Problem 2 made the ASC look even more foolish. Presiding over the meeting, President Thomas asked whether instructors' grades were preserved after the computer assigned passing or failing grades. Instructors do not know which students are taking courses pass-fail and so assign ordinary letter grades. The registrar and the computer have those grades, as anyone who considered the matter for even a moment would expect.
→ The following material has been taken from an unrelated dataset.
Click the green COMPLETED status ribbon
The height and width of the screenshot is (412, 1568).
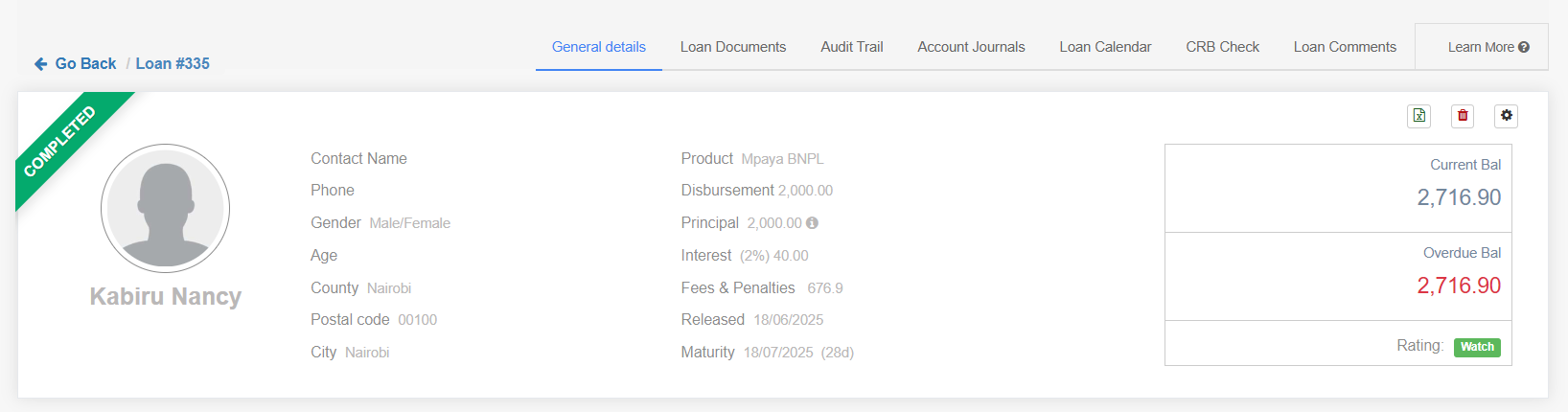point(61,140)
When the President then asked why a pass-fail grade could not be converted to the letter grade assigned by the instructor if a student decided to major after taking a class pass-fail, the inanity of the ASC's second proposal was clear to everyone not on a crusade to rid the campus of the sloth and laxity of pass-fail.

Given the silliness of the ASC changes in policy, who could be surprised that nearly all members of the ASC 2008-2010 dodged the faculty meeting? Their absence did not remedy the absence of reasons or reasoning and of evidence or inference for the ASC's excrescence of policies over the last two academic years. The Faculty Senate heard on Monday [11-15-10] that the ASC was demoralized because ASC decreees were so resoundingly and so routinely discarded in faculty meetings. Deciders who, to judge from ASC minutes, devoted very little time, thought, or discussion to problems or to solutions before lurching into major changes did not care to be second-guessed by colleagues who cheated by thinking proposals through then voting them down or by a President who eliminated a problem with a few seconds' reflection.
Petty overlords of rigor had been overruled. Woe is they or them!
Nor did the singularity of the membership of the ASC who dared to appear obscure the ASC bullies' getting their comeuppance from a student at the faculty meeting. The ASUPS President tolled the irrationality of the ASC by reproducing ASC minutes that showed that the committee's feces had no theses. ASC decision-makers so bold when it came to punishing students for deciding other than how the scions of rigor would have students decide left a staffperson and an associate dean to answer for the presumptuous, precipitate policies that would regiment 2500 students to eliminate the problems of a few students or even fewer faculty.
I doubt not that the ASC absentees have prepared excuses for their absences. I denounce their claims in advance without hearing or reading them. [In other words, I ASC them.] If any aspect of attacks on pass-fail had been passable, the absent ASC members would have made the meeting.
¶*** **ns.
To sum up: A committee behaved recklessly and irrationally. The Faculty Senate did not directly discipline the committee but did set the reckless, irrational rogues up for rebuke by the faculty as a whole. The faculty scorned the deciders' decisions. The President of UPS and the President of ASUPS seemingly effortlessly exposed the ASC deciders as clowns who are not quite in on their own jokes.

When an object of a self-parody does not know that his or her parody is [self-]parodic, it's a UPS faculty meeting.

Will a future ASC learn from the rebuke? We shall see. Do not bet on it. One does not join the Wigger Patwol unless one is compensating for shortcomings actual or imagined.